-- Problem --
Transcribe the data below verbatim from the line with "You are a GUI" to the line with "Accept cookies (303, 944)". Include both of those lines.

-- Dataset extract --
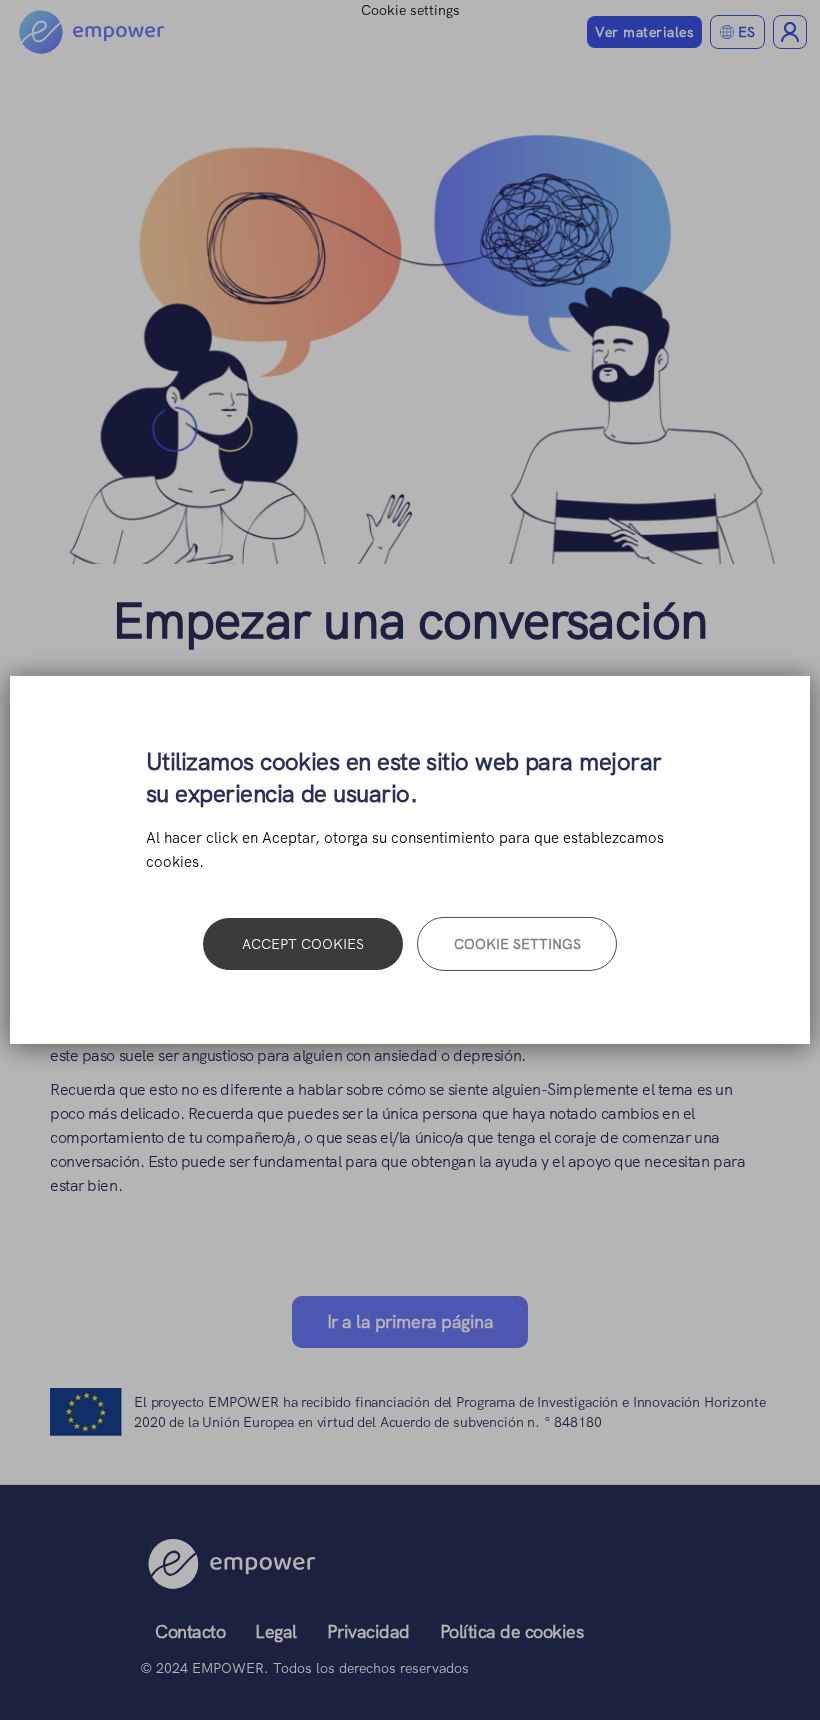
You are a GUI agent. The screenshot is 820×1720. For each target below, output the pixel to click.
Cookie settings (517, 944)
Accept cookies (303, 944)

* * *

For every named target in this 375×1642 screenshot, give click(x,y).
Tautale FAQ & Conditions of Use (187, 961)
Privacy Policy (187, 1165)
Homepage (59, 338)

-- Task result --
You are a GUI agent. The screenshot is 820×1720. For each target below, output the pixel to click.
Cookie settings (517, 944)
Accept cookies (303, 944)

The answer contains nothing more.